The five neuroprotective compounds discovered in GMMG were drawn to our attention. Graveolinine is the only compound in GMMG that has been reported to positively inhibit AChE (Luo et al., 2020). Besides, graveolinine and its derivative also demonstrated neuroprotective activity against the neurotoxicity of β-amyloid and scopolamine (Luo et al., 2020). Meanwhile, cyneirne A (Marcotullio et al., 2006; Obara et al., 2007) and militarinone A (Küenzi et al., 2008; Riese et al., 2004; Schmidt et al., 2002) possess neurite outgrowth activity against PC12 cells. Interestingly, their respective derivatives, cyathane diterpene (Cao et al., 2018), as well as 4-hydroxy-2-pyridone (Schröder et al., 2015) and (+)-N-deoxymilitarinone A (Cheng et al., 2006) also displayed neurite outgrowth activity as their precursors. Curcumenol (Hamdi et al., 2015) and Eplerenone (Dong et al., 2012; Wang et al., 2020) are also neuroprotective towards neuronal cell lines and mouse brain. Curcumenol also shown anti-neuroinflammatory activity against LPS-stimulated murine BV2 microglia (Hsiao et al., 2020; Lo et al., 2015; Pintatum et al., 2020; Tanaka et al., 2008), whereby eplerenone shown anti-inflammatory activity to a variety of illnesses and conditions such as viral myocarditis (Xiao et al., 2009), heart-related inflammations (Chen et al., 2018; Łabuzek et al., 2014; Suzuki et al., 2006), renal inflammation (Bayorh et al., 2012; Chen et al., 2013) and obesity-associated inflammasome (Vecchiola et al., 2020; Wada et al., 2017). These compounds made GMMG a very promising neuroprotective fraction to be used as nutraceutical agents for neuronal health.

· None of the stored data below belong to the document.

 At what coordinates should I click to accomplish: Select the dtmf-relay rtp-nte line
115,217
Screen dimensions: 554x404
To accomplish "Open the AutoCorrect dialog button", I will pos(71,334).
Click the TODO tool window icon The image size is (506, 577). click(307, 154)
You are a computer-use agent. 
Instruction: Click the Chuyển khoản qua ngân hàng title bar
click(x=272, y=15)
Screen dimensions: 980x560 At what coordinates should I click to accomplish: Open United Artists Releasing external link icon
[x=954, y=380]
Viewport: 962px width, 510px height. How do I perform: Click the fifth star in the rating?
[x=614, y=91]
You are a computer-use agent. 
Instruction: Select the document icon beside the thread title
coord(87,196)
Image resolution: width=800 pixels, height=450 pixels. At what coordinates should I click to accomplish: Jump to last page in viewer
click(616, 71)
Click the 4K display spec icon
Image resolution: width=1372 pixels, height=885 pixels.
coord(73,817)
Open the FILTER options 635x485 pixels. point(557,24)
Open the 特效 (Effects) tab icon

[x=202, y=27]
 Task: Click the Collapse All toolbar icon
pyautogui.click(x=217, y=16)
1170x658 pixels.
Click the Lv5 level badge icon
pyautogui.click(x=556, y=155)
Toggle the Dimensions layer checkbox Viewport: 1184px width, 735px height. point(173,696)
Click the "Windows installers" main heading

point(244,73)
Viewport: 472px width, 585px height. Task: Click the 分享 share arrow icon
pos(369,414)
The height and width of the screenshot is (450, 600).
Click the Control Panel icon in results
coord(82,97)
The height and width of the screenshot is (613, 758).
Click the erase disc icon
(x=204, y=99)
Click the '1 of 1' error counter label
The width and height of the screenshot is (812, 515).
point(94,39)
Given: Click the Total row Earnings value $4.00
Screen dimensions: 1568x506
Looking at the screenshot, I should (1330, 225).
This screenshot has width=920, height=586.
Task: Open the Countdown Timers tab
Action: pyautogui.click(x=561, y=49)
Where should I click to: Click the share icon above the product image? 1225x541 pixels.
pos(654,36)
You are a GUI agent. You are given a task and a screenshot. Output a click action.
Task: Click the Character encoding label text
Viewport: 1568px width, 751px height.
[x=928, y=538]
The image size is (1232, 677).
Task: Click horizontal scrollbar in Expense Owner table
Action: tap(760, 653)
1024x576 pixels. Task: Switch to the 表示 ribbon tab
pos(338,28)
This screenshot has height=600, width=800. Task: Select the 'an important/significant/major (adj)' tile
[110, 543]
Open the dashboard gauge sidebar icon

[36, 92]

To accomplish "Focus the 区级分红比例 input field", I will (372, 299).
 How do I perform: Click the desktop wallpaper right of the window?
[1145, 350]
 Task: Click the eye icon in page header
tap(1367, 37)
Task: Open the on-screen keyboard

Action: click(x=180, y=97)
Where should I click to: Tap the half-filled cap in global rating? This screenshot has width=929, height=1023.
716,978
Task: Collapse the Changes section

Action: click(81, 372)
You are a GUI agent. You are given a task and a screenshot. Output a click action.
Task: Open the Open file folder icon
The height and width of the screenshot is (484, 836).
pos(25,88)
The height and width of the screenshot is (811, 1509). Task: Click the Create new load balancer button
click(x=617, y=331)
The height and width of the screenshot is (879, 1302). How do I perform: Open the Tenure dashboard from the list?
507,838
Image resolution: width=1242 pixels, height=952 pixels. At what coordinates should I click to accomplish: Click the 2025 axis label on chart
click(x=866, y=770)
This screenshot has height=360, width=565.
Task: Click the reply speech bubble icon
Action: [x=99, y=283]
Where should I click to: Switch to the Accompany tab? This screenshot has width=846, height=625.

Our findings disclosed that GMM and GMMG of G. manilaensis possessed inhibitory activity to AChE but not BuChE. GMM and GMMG showed mixed inhibition and uncompetitive inhibition to the AChE activity respectively. The anti-AChE activity of GMMG is likely to be contributed by graveolinine. Taking together, graveolinine from G. manilaensis can be a promising lead compound for the development of anti-Alzheimer medicine in future. However, it is crucial to further validate the cholinesterase inhibitory activities of G. manilaensis in animal cell culture in vitro and in vivo assays.